(Records from a collection)
____

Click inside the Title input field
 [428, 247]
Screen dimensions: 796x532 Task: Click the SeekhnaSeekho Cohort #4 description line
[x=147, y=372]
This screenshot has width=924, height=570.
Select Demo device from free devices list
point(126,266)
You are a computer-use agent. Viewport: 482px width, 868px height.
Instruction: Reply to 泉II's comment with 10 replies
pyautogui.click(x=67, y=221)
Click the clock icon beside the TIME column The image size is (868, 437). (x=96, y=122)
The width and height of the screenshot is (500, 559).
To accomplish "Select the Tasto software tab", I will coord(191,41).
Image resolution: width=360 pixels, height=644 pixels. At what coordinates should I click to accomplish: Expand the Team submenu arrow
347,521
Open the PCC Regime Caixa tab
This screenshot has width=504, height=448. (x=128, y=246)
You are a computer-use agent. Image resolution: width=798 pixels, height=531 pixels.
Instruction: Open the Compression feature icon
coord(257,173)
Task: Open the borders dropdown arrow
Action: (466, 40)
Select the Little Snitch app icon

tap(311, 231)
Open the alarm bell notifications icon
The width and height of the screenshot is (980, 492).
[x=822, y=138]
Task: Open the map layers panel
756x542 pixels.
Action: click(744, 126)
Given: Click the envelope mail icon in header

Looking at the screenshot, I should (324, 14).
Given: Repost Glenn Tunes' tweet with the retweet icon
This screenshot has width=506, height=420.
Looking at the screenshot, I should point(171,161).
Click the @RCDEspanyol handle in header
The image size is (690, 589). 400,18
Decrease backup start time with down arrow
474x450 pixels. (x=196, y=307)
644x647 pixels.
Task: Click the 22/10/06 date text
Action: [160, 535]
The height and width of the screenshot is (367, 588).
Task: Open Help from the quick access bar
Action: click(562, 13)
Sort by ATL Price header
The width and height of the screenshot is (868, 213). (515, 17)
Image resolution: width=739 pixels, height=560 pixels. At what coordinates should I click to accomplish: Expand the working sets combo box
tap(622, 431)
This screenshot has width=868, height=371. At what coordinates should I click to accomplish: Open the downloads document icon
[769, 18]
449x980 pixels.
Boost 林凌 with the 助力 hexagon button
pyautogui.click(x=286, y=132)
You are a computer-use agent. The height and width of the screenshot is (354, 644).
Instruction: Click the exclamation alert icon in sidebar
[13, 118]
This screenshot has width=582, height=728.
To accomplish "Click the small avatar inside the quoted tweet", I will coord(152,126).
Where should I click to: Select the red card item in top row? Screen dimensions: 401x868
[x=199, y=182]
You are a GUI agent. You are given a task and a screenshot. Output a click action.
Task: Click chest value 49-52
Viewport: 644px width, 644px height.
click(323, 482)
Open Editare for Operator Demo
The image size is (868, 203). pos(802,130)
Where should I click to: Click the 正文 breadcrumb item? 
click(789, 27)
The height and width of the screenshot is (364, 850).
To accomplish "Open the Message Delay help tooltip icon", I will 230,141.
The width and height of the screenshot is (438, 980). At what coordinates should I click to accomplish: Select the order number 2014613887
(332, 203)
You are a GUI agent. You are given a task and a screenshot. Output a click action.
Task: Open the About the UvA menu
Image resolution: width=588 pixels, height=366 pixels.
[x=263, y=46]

____

# EXERCISE DESCRIPTION
Repeat every entry exactly. Nothing may be dropped.

# ANSWER SECTION
Click inside the Title input field
 [428, 247]
Screen dimensions: 796x532 Task: Click the SeekhnaSeekho Cohort #4 description line
[x=147, y=372]
This screenshot has width=924, height=570.
Select Demo device from free devices list
point(126,266)
You are a computer-use agent. Viewport: 482px width, 868px height.
Instruction: Reply to 泉II's comment with 10 replies
pyautogui.click(x=67, y=221)
Click the clock icon beside the TIME column The image size is (868, 437). (x=96, y=122)
The width and height of the screenshot is (500, 559).
To accomplish "Select the Tasto software tab", I will coord(191,41).
Image resolution: width=360 pixels, height=644 pixels. At what coordinates should I click to accomplish: Expand the Team submenu arrow
347,521
Open the PCC Regime Caixa tab
This screenshot has width=504, height=448. (x=128, y=246)
You are a computer-use agent. Image resolution: width=798 pixels, height=531 pixels.
Instruction: Open the Compression feature icon
coord(257,173)
Task: Open the borders dropdown arrow
Action: (466, 40)
Select the Little Snitch app icon

tap(311, 231)
Open the alarm bell notifications icon
The width and height of the screenshot is (980, 492).
[x=822, y=138]
Task: Open the map layers panel
756x542 pixels.
Action: click(744, 126)
Given: Click the envelope mail icon in header

Looking at the screenshot, I should (324, 14).
Given: Repost Glenn Tunes' tweet with the retweet icon
This screenshot has width=506, height=420.
Looking at the screenshot, I should point(171,161).
Click the @RCDEspanyol handle in header
The image size is (690, 589). 400,18
Decrease backup start time with down arrow
474x450 pixels. (x=196, y=307)
644x647 pixels.
Task: Click the 22/10/06 date text
Action: [160, 535]
The height and width of the screenshot is (367, 588).
Task: Open Help from the quick access bar
Action: click(562, 13)
Sort by ATL Price header
The width and height of the screenshot is (868, 213). (515, 17)
Image resolution: width=739 pixels, height=560 pixels. At what coordinates should I click to accomplish: Expand the working sets combo box
tap(622, 431)
This screenshot has width=868, height=371. At what coordinates should I click to accomplish: Open the downloads document icon
[769, 18]
449x980 pixels.
Boost 林凌 with the 助力 hexagon button
pyautogui.click(x=286, y=132)
You are a computer-use agent. The height and width of the screenshot is (354, 644).
Instruction: Click the exclamation alert icon in sidebar
[13, 118]
This screenshot has width=582, height=728.
To accomplish "Click the small avatar inside the quoted tweet", I will coord(152,126).
Where should I click to: Select the red card item in top row? Screen dimensions: 401x868
[x=199, y=182]
You are a GUI agent. You are given a task and a screenshot. Output a click action.
Task: Click chest value 49-52
Viewport: 644px width, 644px height.
click(323, 482)
Open Editare for Operator Demo
The image size is (868, 203). pos(802,130)
Where should I click to: Click the 正文 breadcrumb item? 
click(789, 27)
The height and width of the screenshot is (364, 850).
To accomplish "Open the Message Delay help tooltip icon", I will 230,141.
The width and height of the screenshot is (438, 980). At what coordinates should I click to accomplish: Select the order number 2014613887
(332, 203)
You are a GUI agent. You are given a task and a screenshot. Output a click action.
Task: Open the About the UvA menu
Image resolution: width=588 pixels, height=366 pixels.
[x=263, y=46]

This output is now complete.